Reviewed by Judy Richter
After hearing some gossip, an upperclass Englishwoman thinks her husband is having an affair in Oscar Wilde's "Lady Windermere's Fan." However, appearances aren't always what they seem in California Shakespeare Theater's elegant production of this witty satire on Victorian morality.
Lady Windermere (Emily Kitchens) is about to celebrate her 21st birthday and receives a lovely fan as a gift from her husband, Lord Windermere (Aldo Billingslea). They've been happily married for two years and have a 6-month-old son. Her happiness is marred when an afternoon visitor, the Duchess of Berwick (Danny Scheie), tells her that Lord Windermere has been visiting a fallen woman, Mrs. Erlynne (Stacy Ross), and giving her large sums of money.
Confirming the outlays by ripping open his locked checkbook, Lady Windermere confronts her husband. He says that nothing improper has happened and asks to her invite Mrs. Erlynne to her birthday party that night.
When she refuses, he writes the invitation himself, resulting in even more unhappiness for his wife both then and at the party.

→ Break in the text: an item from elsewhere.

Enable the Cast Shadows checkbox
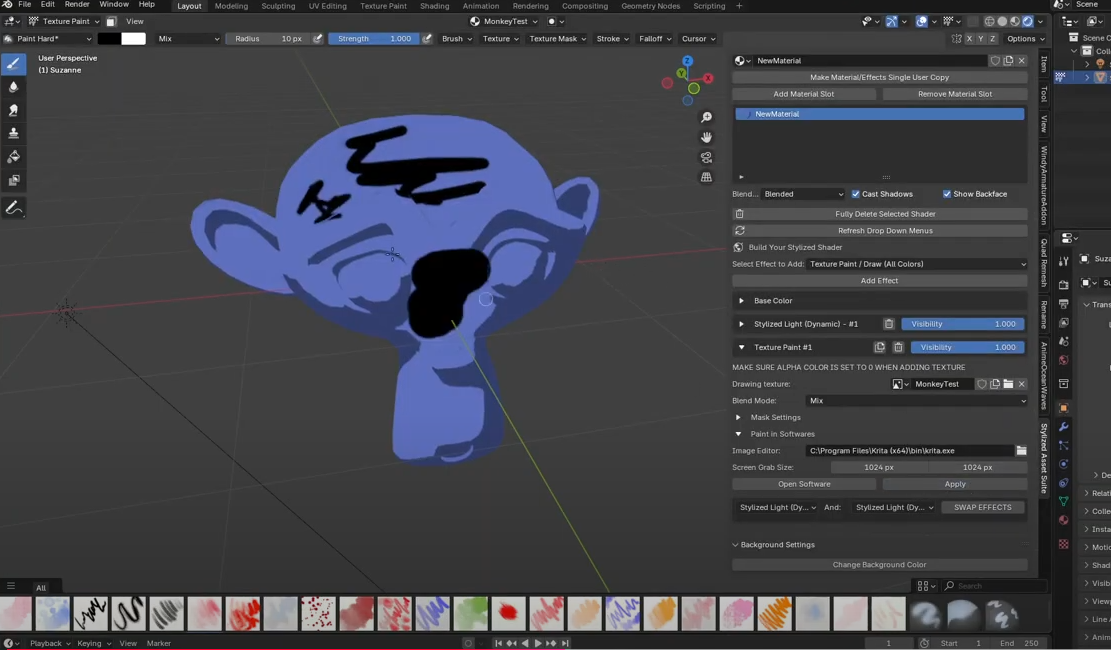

Afterward the fan plays a large role in the conclusion, but secrets remain unrevealed, allowing illusions to continue.
Wilde subtitled his work "A Play About a Good Woman." One would assume that the good woman is Lady Windermere, but she could also be Mrs. Erlynne, who does some great kindnesses for the unknowing Lady Windermere.
This polished Cal Shakes production is artfully directed by Christopher Liam Moore from the Oregon Shakespeare Festival. It features an elegant set by Annie Smart with complementary lighting by York Kennedy and sound by Will McCandless. The period costumes by Meg Neville reflect the rigidity of Victorian society with the women constrained by bustles and corsets under their beautiful dresses.

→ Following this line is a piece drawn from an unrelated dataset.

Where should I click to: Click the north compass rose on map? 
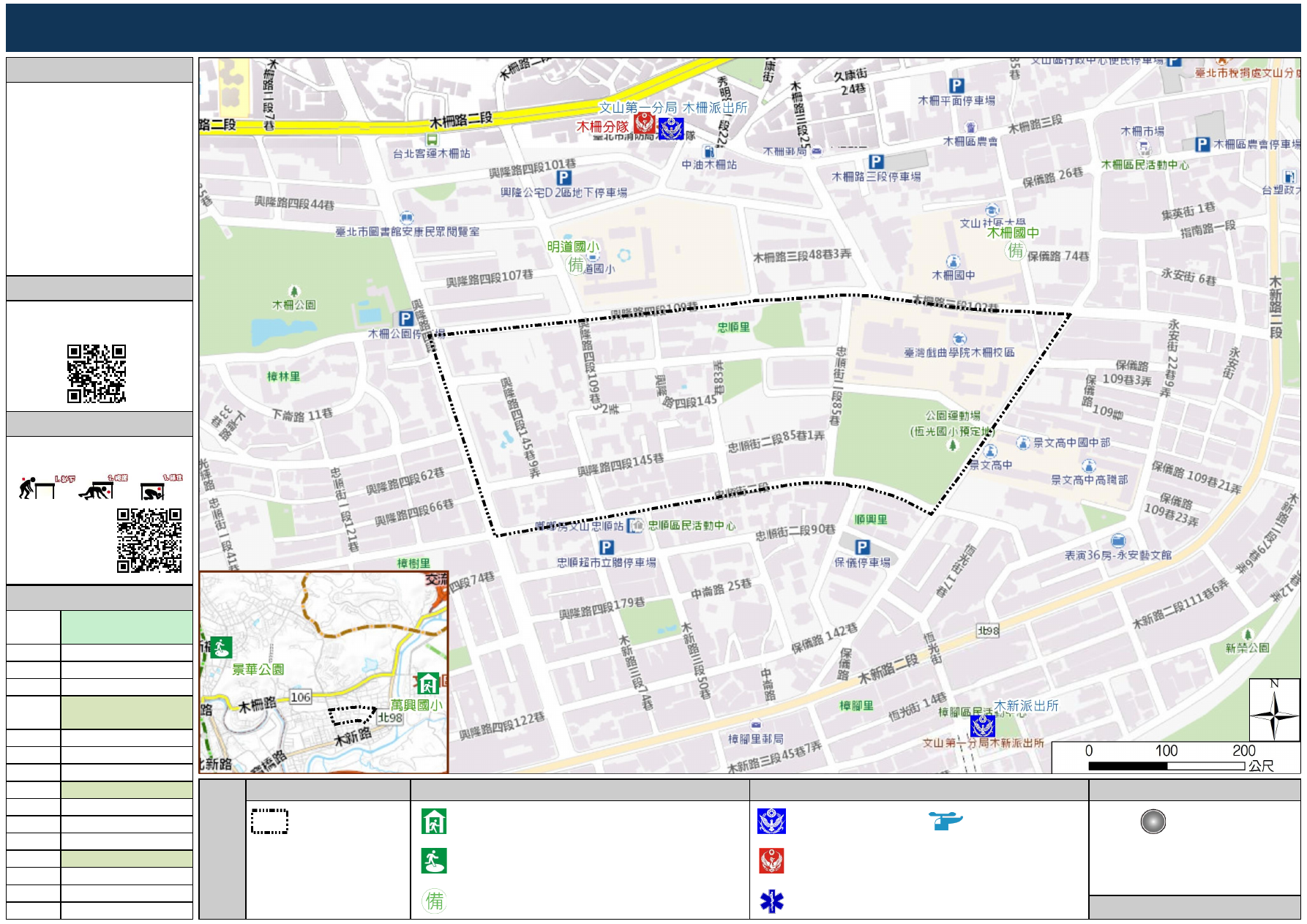pos(1274,710)
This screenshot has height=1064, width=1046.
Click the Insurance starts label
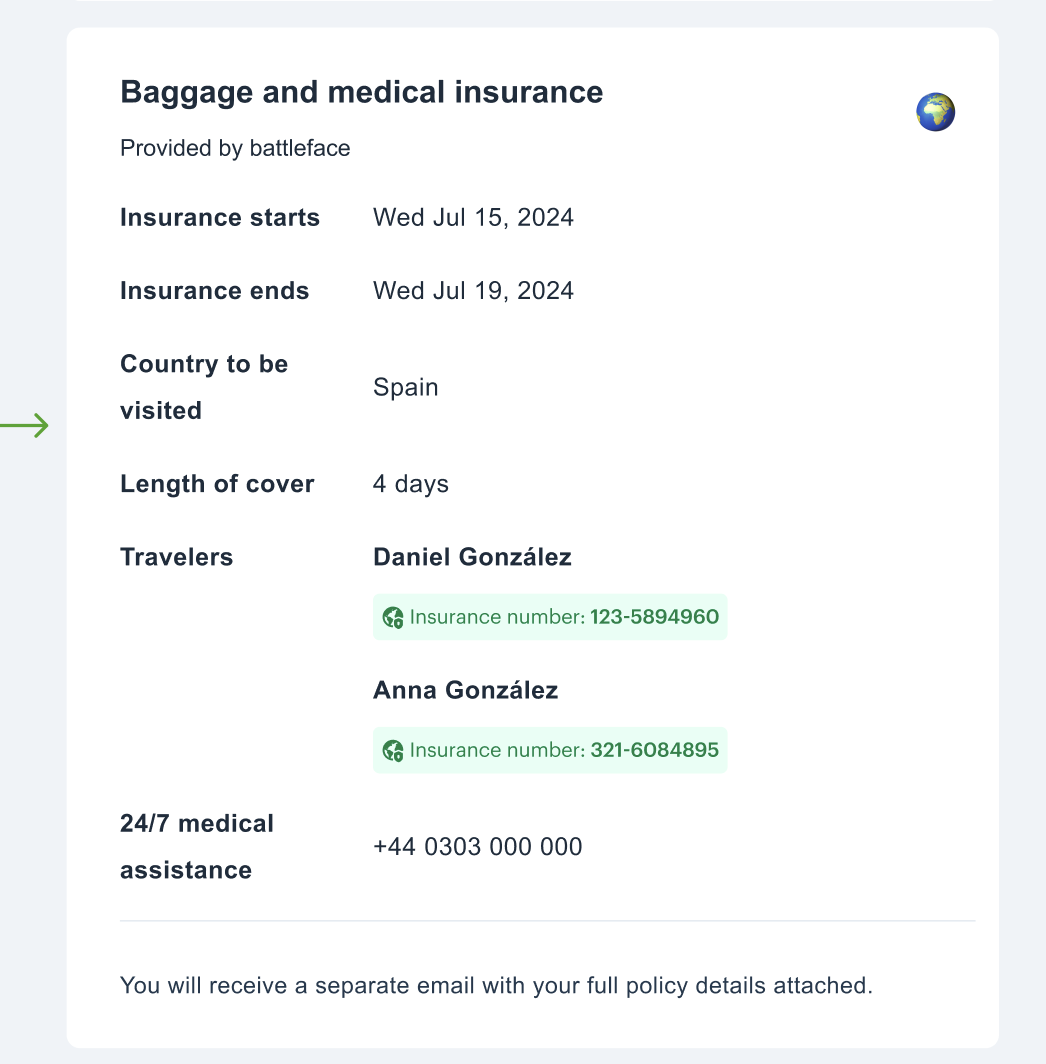coord(220,218)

The cast is excellent, led by Kitchens as an increasingly upset Lady Windermere and Billingslea as her husband. One telling aspect of their relationship becomes especially clear in the final scenes when he often refers to his wife as "my child," as if he doesn't see her as an equal partner in their marriage even though he loves her.
The first act is highlighted by the irrepressible Scheie as the Duchess of Berwick. Flouncing about with the duchess's socially inept daughter (Rami Margron) in tow, Scheie is absolutely hilarious. Ross skillfully portrays the conflicting emotions of Mrs. Erlynne.
Sharp characterizations come from the rest of the cast: L. Peter Callender, James Carpenter, Dan Clegg, Nick Gabriel, Tyee Tilghman and Bruce Carlton.
All of these elements add up to an enjoyable, thought-provoking theatrical experience.